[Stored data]

★ ★ ★ ★ ★ ★ ★

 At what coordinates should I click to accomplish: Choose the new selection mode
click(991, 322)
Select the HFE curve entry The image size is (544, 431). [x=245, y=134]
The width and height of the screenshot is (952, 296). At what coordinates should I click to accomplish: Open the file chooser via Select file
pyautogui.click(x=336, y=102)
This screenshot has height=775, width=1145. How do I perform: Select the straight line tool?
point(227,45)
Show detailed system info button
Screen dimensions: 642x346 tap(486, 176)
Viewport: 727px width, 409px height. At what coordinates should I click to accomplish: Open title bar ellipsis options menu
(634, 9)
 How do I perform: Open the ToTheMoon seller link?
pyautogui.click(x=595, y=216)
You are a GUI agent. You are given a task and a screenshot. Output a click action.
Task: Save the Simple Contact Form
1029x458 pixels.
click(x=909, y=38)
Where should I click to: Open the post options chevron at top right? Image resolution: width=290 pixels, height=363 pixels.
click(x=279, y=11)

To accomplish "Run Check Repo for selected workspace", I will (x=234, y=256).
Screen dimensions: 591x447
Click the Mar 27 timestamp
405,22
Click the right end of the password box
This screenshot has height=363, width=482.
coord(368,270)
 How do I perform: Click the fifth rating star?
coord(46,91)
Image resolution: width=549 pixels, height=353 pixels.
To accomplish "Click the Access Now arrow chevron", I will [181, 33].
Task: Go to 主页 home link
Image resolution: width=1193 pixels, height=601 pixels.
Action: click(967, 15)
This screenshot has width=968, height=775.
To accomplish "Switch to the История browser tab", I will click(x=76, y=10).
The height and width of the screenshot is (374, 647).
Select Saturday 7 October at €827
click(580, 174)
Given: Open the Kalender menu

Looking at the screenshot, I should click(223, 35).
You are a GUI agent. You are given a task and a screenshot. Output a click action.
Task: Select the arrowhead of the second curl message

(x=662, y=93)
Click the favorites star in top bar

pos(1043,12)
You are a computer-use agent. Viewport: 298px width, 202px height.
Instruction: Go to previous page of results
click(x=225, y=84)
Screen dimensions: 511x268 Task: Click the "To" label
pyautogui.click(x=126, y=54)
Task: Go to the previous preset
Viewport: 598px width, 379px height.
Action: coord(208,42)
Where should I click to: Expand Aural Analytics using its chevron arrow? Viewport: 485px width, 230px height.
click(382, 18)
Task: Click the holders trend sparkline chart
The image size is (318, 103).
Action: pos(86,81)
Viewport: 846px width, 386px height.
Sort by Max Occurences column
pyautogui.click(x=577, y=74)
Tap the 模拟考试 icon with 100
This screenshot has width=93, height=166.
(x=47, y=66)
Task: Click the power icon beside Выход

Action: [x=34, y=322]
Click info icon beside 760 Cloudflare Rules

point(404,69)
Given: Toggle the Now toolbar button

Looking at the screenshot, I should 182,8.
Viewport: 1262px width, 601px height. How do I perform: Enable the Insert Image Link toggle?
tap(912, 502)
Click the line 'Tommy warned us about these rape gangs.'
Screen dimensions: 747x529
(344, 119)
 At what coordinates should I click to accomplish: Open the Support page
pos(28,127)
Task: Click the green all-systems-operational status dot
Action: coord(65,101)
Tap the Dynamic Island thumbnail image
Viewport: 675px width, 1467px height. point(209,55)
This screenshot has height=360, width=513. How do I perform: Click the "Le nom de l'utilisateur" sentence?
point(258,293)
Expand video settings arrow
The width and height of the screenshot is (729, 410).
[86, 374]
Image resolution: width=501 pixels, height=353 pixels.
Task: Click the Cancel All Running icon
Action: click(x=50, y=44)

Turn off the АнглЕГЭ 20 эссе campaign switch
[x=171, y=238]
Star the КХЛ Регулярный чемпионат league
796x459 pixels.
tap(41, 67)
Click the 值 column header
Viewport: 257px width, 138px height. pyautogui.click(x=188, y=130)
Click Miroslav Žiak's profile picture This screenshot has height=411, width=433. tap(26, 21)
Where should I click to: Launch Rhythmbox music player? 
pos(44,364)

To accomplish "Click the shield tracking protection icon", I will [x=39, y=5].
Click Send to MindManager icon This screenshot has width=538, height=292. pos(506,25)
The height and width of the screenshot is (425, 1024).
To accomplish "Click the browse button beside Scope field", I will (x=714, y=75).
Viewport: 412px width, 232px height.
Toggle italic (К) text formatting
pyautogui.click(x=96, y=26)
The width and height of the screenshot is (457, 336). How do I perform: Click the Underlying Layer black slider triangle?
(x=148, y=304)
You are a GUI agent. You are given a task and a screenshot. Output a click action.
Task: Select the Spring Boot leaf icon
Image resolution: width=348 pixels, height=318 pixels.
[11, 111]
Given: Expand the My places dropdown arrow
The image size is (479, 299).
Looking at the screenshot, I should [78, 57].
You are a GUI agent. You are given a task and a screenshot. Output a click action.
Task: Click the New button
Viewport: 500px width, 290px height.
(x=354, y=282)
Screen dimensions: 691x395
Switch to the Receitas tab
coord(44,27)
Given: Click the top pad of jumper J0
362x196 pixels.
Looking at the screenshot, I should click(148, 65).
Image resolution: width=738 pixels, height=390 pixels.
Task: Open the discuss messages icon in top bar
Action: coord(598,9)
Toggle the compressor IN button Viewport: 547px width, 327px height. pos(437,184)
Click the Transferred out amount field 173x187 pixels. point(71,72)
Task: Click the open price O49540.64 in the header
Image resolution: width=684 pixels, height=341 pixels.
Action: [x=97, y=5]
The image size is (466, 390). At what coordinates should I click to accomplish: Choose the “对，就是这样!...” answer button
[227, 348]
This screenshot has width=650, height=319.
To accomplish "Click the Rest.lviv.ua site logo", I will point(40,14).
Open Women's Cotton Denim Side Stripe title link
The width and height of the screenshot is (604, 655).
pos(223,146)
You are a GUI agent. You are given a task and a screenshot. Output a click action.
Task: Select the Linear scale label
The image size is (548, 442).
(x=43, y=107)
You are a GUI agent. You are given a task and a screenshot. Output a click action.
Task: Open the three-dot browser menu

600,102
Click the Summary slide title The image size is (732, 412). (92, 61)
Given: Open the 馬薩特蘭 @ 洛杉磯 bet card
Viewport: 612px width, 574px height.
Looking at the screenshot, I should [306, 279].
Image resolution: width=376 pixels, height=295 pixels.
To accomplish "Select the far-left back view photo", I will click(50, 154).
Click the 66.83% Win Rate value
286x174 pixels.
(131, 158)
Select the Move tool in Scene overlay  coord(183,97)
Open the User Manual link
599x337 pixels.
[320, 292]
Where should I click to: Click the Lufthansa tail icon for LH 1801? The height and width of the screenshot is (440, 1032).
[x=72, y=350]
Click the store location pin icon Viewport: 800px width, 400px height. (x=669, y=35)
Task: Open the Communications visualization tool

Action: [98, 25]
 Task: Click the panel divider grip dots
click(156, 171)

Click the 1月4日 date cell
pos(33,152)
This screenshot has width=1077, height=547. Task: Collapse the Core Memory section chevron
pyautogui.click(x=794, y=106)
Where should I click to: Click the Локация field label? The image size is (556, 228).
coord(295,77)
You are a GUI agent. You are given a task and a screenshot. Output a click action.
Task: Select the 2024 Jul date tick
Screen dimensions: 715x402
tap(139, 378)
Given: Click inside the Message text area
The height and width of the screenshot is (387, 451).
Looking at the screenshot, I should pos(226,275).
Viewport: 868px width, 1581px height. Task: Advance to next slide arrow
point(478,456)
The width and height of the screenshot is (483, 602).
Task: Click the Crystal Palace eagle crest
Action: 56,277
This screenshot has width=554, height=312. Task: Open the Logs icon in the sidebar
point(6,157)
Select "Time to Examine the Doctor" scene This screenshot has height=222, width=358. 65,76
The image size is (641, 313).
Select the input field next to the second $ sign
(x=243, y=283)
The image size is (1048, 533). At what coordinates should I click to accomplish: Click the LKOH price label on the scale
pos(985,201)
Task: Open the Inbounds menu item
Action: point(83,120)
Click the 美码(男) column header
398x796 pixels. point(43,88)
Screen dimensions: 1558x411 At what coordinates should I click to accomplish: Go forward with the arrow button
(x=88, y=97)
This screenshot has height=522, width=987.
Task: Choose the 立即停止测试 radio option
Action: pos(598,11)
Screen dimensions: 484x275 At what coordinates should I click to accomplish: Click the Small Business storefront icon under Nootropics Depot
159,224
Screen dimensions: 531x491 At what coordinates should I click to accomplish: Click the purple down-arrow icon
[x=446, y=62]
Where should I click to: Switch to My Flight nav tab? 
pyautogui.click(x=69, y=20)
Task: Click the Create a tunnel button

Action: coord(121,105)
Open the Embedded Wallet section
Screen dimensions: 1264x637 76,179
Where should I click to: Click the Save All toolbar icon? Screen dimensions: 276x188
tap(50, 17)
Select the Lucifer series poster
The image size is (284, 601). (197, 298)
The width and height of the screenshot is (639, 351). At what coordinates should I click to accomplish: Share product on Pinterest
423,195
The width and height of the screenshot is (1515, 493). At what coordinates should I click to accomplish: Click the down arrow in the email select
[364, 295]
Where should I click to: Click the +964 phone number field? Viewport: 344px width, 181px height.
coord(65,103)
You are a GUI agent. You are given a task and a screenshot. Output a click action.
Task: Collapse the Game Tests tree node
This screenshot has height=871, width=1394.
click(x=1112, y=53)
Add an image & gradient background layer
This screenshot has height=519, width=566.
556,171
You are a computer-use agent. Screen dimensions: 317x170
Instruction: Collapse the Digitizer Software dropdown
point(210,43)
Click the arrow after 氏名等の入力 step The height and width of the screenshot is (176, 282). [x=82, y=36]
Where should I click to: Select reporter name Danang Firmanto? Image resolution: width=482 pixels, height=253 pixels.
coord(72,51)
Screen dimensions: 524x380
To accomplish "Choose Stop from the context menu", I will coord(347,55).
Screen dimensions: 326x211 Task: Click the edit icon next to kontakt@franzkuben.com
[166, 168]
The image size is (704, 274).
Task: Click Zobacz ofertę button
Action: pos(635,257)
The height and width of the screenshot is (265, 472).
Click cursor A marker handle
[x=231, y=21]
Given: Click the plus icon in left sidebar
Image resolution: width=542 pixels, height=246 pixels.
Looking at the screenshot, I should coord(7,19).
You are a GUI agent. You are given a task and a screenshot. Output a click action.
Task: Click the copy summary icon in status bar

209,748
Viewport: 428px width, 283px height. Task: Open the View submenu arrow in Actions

★ ★ ★ ★ ★ ★ ★

◆ **WORK REQUEST**: Find the word "will" in the entries, then copy out every line that has it.

◆ **ANSWER SECTION**:
To accomplish "Run Check Repo for selected workspace", I will (x=234, y=256).
To accomplish "Click the Access Now arrow chevron", I will [181, 33].
To accomplish "Switch to the История browser tab", I will click(x=76, y=10).
To accomplish "Click the shield tracking protection icon", I will [x=39, y=5].
To accomplish "Click the browse button beside Scope field", I will (x=714, y=75).
To accomplish "Click the Rest.lviv.ua site logo", I will point(40,14).
To accomplish "Select the far-left back view photo", I will click(50, 154).
To accomplish "Choose Stop from the context menu", I will coord(347,55).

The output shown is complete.